I look back at what I did and what could have gone different, not in terms of regret mind you but in terms of analysis.  Like reviewing a game of chess.  This gives me more tools to work out variable outcomes and refines my existing ones.  I look forward to what’s possible and plan accordingly.  I know I’m going out for supper with the family – a small thing.  I know I’ll need a cup, diapers, a bib, cleaning items, a set of clothes, a booster, a medical kit and a bunch of other things for all the possible outcomes.  Or I know we’ll be hosting guests.  I’ll need coffee, tea, cups, plates, a clean dishwasher, items to be prepped, space for guests, favors, desert, places for people to be, kids to play and so on.  If there’s a possible variable, I’ve likely considered it.  The odds of of it happening determine my next steps.

Where it turns into paralysis is that I do this for everything and that I am never really living today but living tomorrow, or the week after, or 10 years down the road.  I have tremendous difficulty in appreciating the moment, outside of seeing a planned outcome being realized.  Spontaneity is appreciated only in the challenge is presents for future planning, not on the immediacy of the event.  So this makes Christmas and my birthday somewhat difficulty for people, as I’m not tremendously exited at gifts (of which I’ve guessed 95% of them ahead of time).

Side effects

This one you’re likely just not to believe and that’s OK.  Simply put, I have a fair amount of deja vu on a regular basis.  Not the “this feels familiar” feeling but the more surreal out of body aspect.  The easiest comparison is athletes and sports.  Elite athletes work on instinct and the best of them often report that the game simply slows down for them.  They can see everything at the same time, even themselves.  They can see what will happen in the next instant and be prepared for it.  I play hockey and that happens rather often.  What I get above and beyond that is a full fledged memory of an event as it happens.

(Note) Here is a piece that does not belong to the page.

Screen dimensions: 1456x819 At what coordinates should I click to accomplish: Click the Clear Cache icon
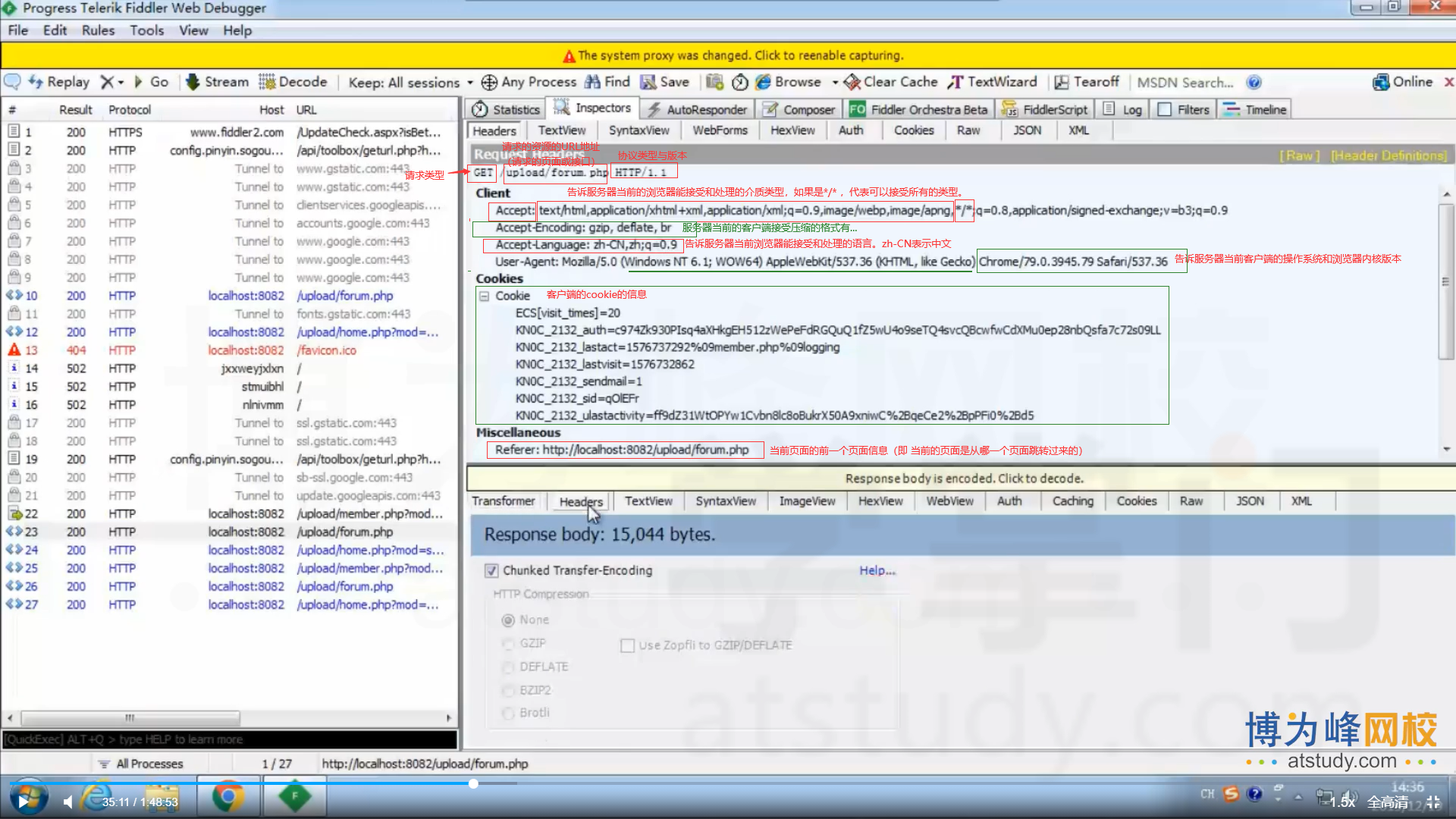(x=852, y=82)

I remember my first day of grade 8 as I had to swap schools.  I had a vivid dream the night before of the first day and sure enough it rolled out as I had dreamed.  The kicker was that I knew everyone’s name before having met them.  It’s been an odd trip since then.

The final side effect, and one I share with many introverts, is the need for solitude and general lack of energy for social events.  It is very draining to always be on and it makes it taxing on my family as well.  I tend to live in the future which makes it hard for people to understand my point of view – either they are impressed or intimidated.  Very little middle ground unless you’ve known me for a decent amount of time.

The good

I will finish off with the positive side of this story and there certainly is one.  This rather unique skill pays very well in the market.  I can take extremely complex issues, memorize the variables and lay out options.  I have a near encyclopedic memory.  I have enough social skills to interact with people.  I’ve become comfortable and accepting of the skill set, which makes me relatively happy.  I work diligently for positive outcomes, which is of benefit to those I wish to protect (wife, kids, family, friends).